■ ABOUT THIS EXERCISE ■
Go through the entries below from the first line and transcribe each one exactly, ending with the line that contains "Task: Click the large".

■ MATERIAL TO PROCESS ■
-- Opening Marker --
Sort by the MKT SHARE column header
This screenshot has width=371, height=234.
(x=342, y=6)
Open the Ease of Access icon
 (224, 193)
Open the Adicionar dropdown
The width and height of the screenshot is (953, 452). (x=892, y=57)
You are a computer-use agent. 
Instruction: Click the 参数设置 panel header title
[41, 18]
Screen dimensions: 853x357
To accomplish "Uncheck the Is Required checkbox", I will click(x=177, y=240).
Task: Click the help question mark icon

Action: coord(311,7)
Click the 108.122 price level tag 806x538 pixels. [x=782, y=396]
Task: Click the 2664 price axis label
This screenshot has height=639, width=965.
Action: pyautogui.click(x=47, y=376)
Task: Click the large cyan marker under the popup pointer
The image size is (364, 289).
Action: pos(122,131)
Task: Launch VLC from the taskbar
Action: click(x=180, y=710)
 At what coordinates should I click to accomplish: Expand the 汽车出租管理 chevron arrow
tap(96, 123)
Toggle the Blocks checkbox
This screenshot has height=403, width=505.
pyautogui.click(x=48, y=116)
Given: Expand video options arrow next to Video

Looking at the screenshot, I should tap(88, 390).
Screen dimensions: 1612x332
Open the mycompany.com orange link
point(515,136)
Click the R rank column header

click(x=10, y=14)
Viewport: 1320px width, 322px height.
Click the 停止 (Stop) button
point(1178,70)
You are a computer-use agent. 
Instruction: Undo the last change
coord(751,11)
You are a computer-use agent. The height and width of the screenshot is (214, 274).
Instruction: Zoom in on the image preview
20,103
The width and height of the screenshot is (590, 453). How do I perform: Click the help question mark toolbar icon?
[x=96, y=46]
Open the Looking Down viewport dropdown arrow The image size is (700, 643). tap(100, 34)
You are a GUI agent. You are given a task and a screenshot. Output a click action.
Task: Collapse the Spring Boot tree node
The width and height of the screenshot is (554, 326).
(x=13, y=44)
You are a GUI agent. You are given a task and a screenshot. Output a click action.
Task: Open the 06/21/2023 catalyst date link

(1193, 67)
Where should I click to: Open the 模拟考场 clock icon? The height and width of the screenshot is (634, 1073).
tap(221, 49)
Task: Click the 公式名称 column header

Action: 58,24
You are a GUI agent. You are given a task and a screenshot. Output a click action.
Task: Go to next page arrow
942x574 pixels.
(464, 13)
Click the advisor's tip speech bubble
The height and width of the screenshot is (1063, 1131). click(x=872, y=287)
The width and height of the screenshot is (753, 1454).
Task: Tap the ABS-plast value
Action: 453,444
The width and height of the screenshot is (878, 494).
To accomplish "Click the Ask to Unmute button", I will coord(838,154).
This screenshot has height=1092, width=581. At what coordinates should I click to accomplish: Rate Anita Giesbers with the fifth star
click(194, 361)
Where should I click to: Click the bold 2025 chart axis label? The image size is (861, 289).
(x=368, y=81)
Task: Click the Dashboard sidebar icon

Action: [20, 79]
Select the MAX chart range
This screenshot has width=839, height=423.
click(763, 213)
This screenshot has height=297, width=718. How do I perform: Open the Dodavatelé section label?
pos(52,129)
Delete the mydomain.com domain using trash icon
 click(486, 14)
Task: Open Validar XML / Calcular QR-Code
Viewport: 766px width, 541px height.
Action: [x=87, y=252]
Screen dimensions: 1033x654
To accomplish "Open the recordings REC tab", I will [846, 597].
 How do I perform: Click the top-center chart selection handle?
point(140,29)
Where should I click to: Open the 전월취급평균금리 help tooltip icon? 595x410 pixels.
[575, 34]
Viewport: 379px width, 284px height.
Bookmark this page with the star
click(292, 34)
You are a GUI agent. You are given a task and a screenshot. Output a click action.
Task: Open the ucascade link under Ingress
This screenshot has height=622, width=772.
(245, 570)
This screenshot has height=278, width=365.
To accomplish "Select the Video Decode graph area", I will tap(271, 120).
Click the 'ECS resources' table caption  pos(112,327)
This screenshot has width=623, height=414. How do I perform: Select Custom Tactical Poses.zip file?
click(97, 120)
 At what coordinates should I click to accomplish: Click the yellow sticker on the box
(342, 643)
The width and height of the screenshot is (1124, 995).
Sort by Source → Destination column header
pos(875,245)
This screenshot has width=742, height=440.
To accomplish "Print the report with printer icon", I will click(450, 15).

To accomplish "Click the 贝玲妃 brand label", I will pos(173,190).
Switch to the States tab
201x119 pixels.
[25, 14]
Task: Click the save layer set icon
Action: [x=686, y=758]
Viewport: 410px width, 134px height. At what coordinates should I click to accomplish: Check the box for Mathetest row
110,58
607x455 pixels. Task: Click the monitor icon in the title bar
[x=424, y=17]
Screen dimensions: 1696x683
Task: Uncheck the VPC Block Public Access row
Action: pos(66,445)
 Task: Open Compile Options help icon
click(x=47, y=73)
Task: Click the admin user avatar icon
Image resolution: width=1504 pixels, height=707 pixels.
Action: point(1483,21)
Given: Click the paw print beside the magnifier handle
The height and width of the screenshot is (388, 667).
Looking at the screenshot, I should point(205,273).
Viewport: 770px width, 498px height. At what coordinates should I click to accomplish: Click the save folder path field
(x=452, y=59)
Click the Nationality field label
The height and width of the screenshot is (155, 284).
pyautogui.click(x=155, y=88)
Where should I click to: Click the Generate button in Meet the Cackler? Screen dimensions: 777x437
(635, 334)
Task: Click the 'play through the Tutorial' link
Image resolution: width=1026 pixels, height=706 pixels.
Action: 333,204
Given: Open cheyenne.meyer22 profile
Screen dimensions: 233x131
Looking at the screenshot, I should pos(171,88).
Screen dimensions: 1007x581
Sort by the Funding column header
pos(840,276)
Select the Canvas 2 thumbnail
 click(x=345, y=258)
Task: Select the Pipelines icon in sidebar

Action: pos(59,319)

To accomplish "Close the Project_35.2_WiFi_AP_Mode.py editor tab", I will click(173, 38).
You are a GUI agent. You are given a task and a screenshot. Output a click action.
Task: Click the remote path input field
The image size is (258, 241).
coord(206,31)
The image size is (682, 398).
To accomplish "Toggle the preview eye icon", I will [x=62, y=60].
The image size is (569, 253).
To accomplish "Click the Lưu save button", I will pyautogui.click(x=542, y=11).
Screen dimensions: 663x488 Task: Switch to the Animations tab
-- Closing Marker --
■ REPLY TO THE EXERCISE ■
Sort by the MKT SHARE column header
This screenshot has width=371, height=234.
(x=342, y=6)
Open the Ease of Access icon
 (224, 193)
Open the Adicionar dropdown
The width and height of the screenshot is (953, 452). (x=892, y=57)
You are a computer-use agent. 
Instruction: Click the 参数设置 panel header title
[41, 18]
Screen dimensions: 853x357
To accomplish "Uncheck the Is Required checkbox", I will click(x=177, y=240).
Task: Click the help question mark icon

Action: coord(311,7)
Click the 108.122 price level tag 806x538 pixels. [x=782, y=396]
Task: Click the 2664 price axis label
This screenshot has height=639, width=965.
Action: pyautogui.click(x=47, y=376)
Task: Click the large cyan marker under the popup pointer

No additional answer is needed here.